Day 3 – afternoon

I’ve started to clean the flat and after like 40 mins I’ve just sat down to rest a second. To think and now… I need to touch myself. It’s crazy how horny I can get by only thinking of Him. And the strange thing is… almost everything reminds me of Him. I have these ben wa balls.. I used to send Him videos of me inserting or pulling them out… He loved those… Now I can’t use them without thinking of Him.

A few weeks ago I needed His permission to touch myself. I won’t tell Him now. He’s busy and I can’t make things how they were before. He can, but not me. I hope He will, in time, but I have to be patient, I have to let Him decide how this will be from now on. Everything is up to Him.

But the thing is… It’s a bit hard to talk about this, even here, even to you.. How can I put this… When we have sex with my boyfriend, I don’t want him to make me come. I’d rather please myself later on when his not around.. I still enjoy having sex with him and i like to please him of course, but my pleasure?

I want to offer it to Him somehow, even though He won’t ever find it out. Yes, I know, I’ve sent Him the link to this, but He said He won’t really be around reading it. So I will go with “never” here and continue to write as that.

Anyway… I feel like if I’m pleasing myself thinking of Him, I somehow can get closer to Him…

And that’s what i need right now…
I’m not gonna watch His videos though.
Not just yet…
God, I’m so wet…
I want His cock…

I want it inside me… I want Him to fuck me from behind while holding me by my throat whispering filth to my ears… I want to hear Him moan, I wanna feel Him come inside me just when I would faint from choking He’d relax His grip and let me breathe again… God I need Him here!

Day 1 – night

Its not getting any easier with Him being all sweet the whole day… after that morning fight we had we stopped texting for an hour or two. Then i was the one who broke the silence but since then He is so nice and sweet… He keeps calling me Sweetie. He knows i love it. i miss Him so bad… I miss the dirty talk, the sex – even though it was only virtual. I’ve been horny the whole fucking day, thinking about Him, replaying conversation we had in my head… Thinking of His cock, imagining how it would feel inside me… His hands on my throat, gripping it tight, fucking me from behind really hard… God I’m so wet!

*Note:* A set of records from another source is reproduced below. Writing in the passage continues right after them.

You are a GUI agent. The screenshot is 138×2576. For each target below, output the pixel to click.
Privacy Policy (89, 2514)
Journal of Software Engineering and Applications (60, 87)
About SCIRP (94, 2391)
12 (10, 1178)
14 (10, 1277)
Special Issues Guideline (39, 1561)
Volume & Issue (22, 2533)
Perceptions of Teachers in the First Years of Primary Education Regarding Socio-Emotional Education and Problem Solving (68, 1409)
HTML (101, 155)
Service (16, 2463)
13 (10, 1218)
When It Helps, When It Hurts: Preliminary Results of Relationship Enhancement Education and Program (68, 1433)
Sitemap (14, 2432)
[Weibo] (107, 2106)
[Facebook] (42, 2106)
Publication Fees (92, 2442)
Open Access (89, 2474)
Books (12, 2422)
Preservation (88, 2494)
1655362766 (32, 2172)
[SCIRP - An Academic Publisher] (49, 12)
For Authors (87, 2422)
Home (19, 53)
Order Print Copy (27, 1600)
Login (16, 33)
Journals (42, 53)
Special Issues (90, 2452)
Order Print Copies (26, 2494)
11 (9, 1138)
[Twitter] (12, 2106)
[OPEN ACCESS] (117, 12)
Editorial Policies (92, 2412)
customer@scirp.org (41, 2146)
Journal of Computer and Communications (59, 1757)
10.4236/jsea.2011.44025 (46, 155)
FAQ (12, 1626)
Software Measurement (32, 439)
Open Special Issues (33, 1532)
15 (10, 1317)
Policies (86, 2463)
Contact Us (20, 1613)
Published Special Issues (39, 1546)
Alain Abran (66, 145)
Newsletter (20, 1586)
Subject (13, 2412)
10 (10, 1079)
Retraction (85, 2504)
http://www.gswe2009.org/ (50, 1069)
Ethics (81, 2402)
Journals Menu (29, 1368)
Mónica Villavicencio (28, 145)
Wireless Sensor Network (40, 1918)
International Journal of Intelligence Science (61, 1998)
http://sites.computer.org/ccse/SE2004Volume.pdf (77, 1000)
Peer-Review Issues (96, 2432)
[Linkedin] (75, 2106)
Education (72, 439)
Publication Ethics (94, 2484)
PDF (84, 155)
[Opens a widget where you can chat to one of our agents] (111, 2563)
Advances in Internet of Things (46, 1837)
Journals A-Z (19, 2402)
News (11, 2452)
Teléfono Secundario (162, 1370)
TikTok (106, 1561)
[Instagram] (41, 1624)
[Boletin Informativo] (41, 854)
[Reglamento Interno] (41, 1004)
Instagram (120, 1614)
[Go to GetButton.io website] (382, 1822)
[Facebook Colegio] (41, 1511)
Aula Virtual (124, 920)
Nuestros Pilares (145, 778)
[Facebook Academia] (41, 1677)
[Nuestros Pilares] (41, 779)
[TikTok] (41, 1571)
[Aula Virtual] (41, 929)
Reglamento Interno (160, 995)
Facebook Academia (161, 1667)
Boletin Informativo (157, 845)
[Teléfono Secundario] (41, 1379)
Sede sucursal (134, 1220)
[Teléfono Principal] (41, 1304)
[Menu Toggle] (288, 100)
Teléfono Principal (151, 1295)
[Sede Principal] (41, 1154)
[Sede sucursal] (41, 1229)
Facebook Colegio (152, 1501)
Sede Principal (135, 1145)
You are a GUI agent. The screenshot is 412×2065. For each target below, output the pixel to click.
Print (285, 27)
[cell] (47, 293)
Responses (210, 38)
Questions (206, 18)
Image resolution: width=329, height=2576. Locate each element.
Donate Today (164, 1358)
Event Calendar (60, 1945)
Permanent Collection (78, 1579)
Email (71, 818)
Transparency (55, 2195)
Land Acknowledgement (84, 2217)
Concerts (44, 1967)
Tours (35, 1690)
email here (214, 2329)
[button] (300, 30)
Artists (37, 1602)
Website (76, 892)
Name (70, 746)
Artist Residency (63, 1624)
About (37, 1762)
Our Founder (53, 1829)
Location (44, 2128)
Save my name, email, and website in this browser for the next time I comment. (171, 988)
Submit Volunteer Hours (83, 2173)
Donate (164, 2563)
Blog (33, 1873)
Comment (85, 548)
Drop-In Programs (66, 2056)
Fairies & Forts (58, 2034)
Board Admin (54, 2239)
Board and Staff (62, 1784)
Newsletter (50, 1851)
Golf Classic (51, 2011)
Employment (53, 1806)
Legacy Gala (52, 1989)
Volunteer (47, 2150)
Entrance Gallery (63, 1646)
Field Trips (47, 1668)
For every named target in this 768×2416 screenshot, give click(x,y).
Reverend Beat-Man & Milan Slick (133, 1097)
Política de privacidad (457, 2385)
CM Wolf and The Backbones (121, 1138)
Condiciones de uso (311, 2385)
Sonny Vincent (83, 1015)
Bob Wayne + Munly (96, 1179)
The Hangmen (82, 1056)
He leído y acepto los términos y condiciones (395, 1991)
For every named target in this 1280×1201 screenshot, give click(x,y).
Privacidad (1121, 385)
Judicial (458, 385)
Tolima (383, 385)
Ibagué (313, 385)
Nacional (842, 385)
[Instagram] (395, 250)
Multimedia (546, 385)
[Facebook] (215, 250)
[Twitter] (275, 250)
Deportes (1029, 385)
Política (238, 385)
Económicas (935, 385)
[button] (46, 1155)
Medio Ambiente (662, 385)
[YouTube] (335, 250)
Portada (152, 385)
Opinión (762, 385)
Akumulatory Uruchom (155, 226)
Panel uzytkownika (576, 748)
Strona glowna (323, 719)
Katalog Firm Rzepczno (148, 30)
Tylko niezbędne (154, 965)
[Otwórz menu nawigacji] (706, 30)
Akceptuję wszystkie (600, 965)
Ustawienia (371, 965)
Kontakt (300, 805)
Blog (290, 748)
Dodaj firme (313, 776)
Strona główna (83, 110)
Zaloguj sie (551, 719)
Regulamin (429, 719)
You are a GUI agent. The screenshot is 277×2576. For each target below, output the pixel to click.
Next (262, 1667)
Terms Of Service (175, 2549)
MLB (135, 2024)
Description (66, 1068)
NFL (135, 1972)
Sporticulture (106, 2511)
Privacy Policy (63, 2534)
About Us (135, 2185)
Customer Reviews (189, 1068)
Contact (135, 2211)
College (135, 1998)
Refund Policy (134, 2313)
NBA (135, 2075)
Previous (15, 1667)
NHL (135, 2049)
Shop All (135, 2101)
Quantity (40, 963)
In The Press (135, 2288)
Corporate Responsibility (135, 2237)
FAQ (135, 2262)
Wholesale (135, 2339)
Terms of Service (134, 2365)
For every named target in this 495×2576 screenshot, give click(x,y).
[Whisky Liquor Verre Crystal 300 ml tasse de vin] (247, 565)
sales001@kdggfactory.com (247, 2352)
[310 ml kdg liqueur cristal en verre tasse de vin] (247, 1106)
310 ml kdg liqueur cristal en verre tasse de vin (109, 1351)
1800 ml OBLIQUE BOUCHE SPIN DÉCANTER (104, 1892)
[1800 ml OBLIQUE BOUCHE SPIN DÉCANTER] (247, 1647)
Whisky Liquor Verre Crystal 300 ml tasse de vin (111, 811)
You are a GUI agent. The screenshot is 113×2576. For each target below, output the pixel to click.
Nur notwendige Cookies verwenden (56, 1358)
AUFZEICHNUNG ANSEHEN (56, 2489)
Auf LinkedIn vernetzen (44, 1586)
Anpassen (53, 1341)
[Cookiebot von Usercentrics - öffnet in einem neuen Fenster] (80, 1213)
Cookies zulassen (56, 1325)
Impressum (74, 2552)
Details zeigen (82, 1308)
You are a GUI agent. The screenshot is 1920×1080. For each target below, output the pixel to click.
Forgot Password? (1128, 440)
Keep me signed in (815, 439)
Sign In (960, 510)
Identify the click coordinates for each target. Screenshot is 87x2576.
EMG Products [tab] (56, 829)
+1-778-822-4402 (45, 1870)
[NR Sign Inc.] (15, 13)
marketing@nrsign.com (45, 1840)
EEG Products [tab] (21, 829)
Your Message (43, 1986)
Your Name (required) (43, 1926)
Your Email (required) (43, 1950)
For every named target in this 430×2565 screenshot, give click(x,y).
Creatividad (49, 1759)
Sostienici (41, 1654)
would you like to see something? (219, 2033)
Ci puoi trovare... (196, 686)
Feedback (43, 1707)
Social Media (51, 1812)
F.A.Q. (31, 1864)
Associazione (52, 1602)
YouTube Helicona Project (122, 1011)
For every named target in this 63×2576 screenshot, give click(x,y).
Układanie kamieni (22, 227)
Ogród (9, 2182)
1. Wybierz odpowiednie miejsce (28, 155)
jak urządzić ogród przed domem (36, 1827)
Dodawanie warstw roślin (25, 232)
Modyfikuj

I miss Him calling me His whore… and i miss our breathing game the most…
He used to tell me when to take a deep breath and He made me hold it in. Telling me to imagine His cock inside me, telling me to fuck myself as He would me. Telling me how many fingers do i have to use and when and how deep should i go… Then He would let me breathe out… God it was PERFECT. And He took it away from me!

He said I should always remember how He loves me and doing this for both of us, but this is simply cruel. When He watched me i could see on Him how He enjoyed it! Why would He want to stop then?

Ahh i cant take this! I cant live without Him, without my perfect man!